Charlie Munger: Analyzing the Financial Crisis 2008-2009 | CNBC's Squawk Box 2019【C:C.M 312】

 

[Transcript]

BECKY QUICK: Do you think we saw a generational low after 2008, beginning of 2009?

 

CHARLIE MUNGER: Generational? Maybe. Yeah, I don’t think the market is going to be cheaper than it was then. Yes, it was low. There were huge opportunities then.

 

BECKY QUICK: What about just back around December, Christmas Eve? Prices were down 20% and further for a lot of stocks.

 

CHARLIE MUNGER: Well, I don’t follow the details and don’t remember the exact days that are — I know that when The Daily Journal bought those bank stocks, it was basically the low tick. That was an accident. I deserve no credit for that.

 

BECKY QUICK: Well, you deserve some credit.

 

CHARLIE MUNGER: No. Well — but the exact perfect timing was an accident.

 

BECKY QUICK: What about the lack of volatility that we’ve seen in the markets? That — that’s also kind of, as central banks got into the game and increased liquidity —

 

CHARLIE MUNGER: Well, of course it’s — with all this massive central bank interference, I think that was necessary to do. I admire the politicians who did it and the technocrats, including the Federal Reserve people. And I think it was absolutely required, and that the danger they were avoiding was worth some of the troubles they caused. But it was very peculiar.

 

And it did have the accidental effect of bailing out the rich in order to help the poor. And nobody was doing that because they love the rich. They just didn’t have any other tool in the kit, and they had to do something.

 

BECKY QUICK: So the inequality that came from that —

 

CHARLIE MUNGER: It wasn’t malevolent. And it was an accident. And it probably won’t happen again. And it’s not a permanent conspiracy against the poor. It was an accident that we had the huge recession caused partly by massive stupidity in finance and venality.

 

And then when we ran out of tools and had to do something really peculiar that we’d never done before, that was the wisest thing to do, given the amount of trouble we were in.
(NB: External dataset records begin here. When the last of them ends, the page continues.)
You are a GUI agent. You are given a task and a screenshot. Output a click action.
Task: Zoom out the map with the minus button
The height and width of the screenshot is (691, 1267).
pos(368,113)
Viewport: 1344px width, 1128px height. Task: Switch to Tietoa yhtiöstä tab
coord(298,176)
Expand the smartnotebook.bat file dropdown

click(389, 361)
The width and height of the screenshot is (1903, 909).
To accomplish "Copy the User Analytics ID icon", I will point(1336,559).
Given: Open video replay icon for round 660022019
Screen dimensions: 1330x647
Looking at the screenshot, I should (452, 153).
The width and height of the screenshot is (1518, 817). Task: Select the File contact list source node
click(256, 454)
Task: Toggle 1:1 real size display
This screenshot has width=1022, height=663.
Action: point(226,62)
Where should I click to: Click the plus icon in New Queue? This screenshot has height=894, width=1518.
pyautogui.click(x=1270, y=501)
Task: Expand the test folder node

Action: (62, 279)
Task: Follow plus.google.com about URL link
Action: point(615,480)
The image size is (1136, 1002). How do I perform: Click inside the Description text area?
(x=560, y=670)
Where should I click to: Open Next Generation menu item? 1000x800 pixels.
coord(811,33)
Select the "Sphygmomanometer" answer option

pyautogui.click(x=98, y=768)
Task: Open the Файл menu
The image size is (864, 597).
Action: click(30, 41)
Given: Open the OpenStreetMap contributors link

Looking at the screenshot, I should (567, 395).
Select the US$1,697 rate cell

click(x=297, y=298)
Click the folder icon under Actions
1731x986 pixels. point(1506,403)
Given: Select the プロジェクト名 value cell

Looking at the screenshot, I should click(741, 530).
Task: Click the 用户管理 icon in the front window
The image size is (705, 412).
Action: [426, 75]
You’ve got to remember that if the trouble has been allowed to run, we might have had a re-visitation of the kind of troubles that brought Hitler into power.

 

So we were facing real difficulties. And both parties and our technocrats got together for the last time, I think, and worked us out of it. It was a very admirable thing, and that you can all be proud. I’ve been proud of nothing in politics since.